[ABOUT THIS TASK] Exactly the lines from the start of the data below through the line containing "Task: Open Task View" must be returned, and no others.

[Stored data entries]
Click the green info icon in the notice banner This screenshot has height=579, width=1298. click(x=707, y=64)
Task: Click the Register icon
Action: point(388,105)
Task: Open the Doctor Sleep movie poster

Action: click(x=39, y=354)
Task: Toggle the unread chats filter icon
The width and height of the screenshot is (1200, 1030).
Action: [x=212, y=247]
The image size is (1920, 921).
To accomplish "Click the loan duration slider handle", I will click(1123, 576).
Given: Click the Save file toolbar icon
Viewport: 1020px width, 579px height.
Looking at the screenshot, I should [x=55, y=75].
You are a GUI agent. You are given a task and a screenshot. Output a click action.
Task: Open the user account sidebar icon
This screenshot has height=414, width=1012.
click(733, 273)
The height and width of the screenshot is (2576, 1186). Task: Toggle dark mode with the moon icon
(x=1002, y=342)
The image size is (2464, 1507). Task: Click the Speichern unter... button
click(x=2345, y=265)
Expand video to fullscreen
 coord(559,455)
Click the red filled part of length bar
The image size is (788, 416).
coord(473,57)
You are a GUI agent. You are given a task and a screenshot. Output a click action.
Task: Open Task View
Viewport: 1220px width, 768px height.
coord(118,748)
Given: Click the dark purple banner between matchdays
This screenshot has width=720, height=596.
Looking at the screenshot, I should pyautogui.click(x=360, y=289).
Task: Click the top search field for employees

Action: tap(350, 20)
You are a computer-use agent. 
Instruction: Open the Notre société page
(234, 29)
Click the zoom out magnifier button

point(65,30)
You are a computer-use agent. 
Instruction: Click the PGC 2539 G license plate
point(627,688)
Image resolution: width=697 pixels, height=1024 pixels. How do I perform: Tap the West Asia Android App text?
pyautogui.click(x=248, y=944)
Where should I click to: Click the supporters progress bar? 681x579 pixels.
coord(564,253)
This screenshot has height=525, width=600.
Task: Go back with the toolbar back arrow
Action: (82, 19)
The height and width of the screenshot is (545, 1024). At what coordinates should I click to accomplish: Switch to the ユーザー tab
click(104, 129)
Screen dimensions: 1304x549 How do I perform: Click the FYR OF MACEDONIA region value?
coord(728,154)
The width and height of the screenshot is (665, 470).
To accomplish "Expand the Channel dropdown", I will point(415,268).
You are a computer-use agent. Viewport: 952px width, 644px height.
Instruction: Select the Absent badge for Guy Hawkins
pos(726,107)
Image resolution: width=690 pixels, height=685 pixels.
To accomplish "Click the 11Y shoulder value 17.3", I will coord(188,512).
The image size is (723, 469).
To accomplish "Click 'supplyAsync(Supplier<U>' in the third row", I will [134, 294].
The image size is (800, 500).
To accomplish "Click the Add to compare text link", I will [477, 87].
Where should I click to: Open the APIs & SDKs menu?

[OUTPUT OF THE EXERCISE]
Click the green info icon in the notice banner This screenshot has height=579, width=1298. click(x=707, y=64)
Task: Click the Register icon
Action: point(388,105)
Task: Open the Doctor Sleep movie poster

Action: click(x=39, y=354)
Task: Toggle the unread chats filter icon
The width and height of the screenshot is (1200, 1030).
Action: [x=212, y=247]
The image size is (1920, 921).
To accomplish "Click the loan duration slider handle", I will click(1123, 576).
Given: Click the Save file toolbar icon
Viewport: 1020px width, 579px height.
Looking at the screenshot, I should [x=55, y=75].
You are a GUI agent. You are given a task and a screenshot. Output a click action.
Task: Open the user account sidebar icon
This screenshot has height=414, width=1012.
click(733, 273)
The height and width of the screenshot is (2576, 1186). Task: Toggle dark mode with the moon icon
(x=1002, y=342)
The image size is (2464, 1507). Task: Click the Speichern unter... button
click(x=2345, y=265)
Expand video to fullscreen
 coord(559,455)
Click the red filled part of length bar
The image size is (788, 416).
coord(473,57)
You are a GUI agent. You are given a task and a screenshot. Output a click action.
Task: Open Task View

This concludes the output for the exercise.